Posted at Sep 25 2020 04:57 PM | Updated as of Sep 26 2020 10:14 PM

MANILA (UPDATE)--Selected commercial banks will begin charging a transaction fee for fund transfers into GCash and PayMaya using the InstaPay network.

In a statement, GCash said the policy would take effect on Oct. 1.

“Effective October 1, 2020, selected commercial banks and Electronic Money Institutions (EMIs) using the InstaPay network will start charging a transaction fee when doing a fund transfer (cash in transaction) into GCash,” the statement said.

Fees will vary depending on the bank or EMI but could be up to P50 each, the mobile wallet provider said.

GCash, PayMaya to charge fees for fund transfers starting Oct. 1 1

GCash will charge a P15 fee per fund transfer (cash out transaction) to a bank or EMI using the InstaPay network.
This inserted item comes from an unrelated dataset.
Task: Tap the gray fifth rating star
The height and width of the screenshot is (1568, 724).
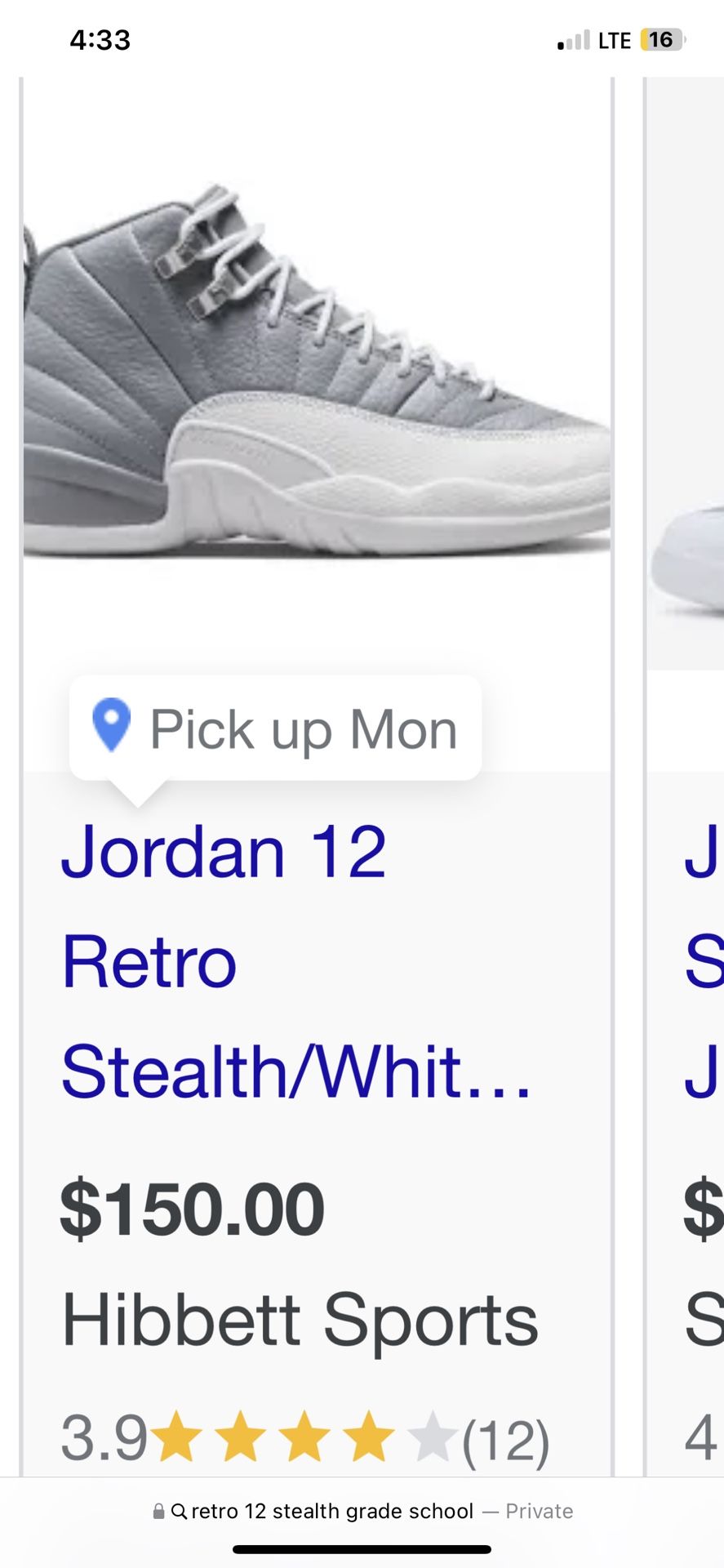Action: 433,1437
This will also take effect on Oct. 1.

All GCash-to-GCash Send Money transactions, bills payments or loading will remain free of charge, it said.

To avoid paying a transaction fee, GCash users are advised to link their BPI or UnionBank accounts to their GCash App. These fund transfers will remain free of charge.

TRANSACTION CHARGES AND FEES
Send Money
PayMaya to Smart Money (v.v)
1.5%
(Sender Pays)
Bank transfer via PayMaya app Php 10.00*
*Effective October 1, 2020
Send to bank account via ATM (IBFT via ATM) Php 15.00* Effective August 1,2020

Digital financial service firm PayMaya also announced that users would be charged P10 for bank transfer via the PayMaya app effective Oct. 1.

Sending money to a bank account via ATM will also cost users P15, it posted on its website.

The company noted that PayMaya to PayMaya transactions remain free of charge while sending money to Smart Money would incur a 1.5 percent fee.

Bankers Association of the Philippines head and president of BPI Cezar Consing earlier said many banks would resume charging for online transactions using InstaPay, among others by October.

InstaPay lets banking clients transfer up to P50,000 per transaction, which is credited instantly to the recipient’s account in any local bank.

The Bangko Sentral ng Pilipinas earlier urged banks to waive online transaction fees to encourage Filipinos to use online banking during the COVID-19 pandemic.

Several banks would waive fees for InstaPay and PesoNet until the end of the year, the BSP said in an update in August.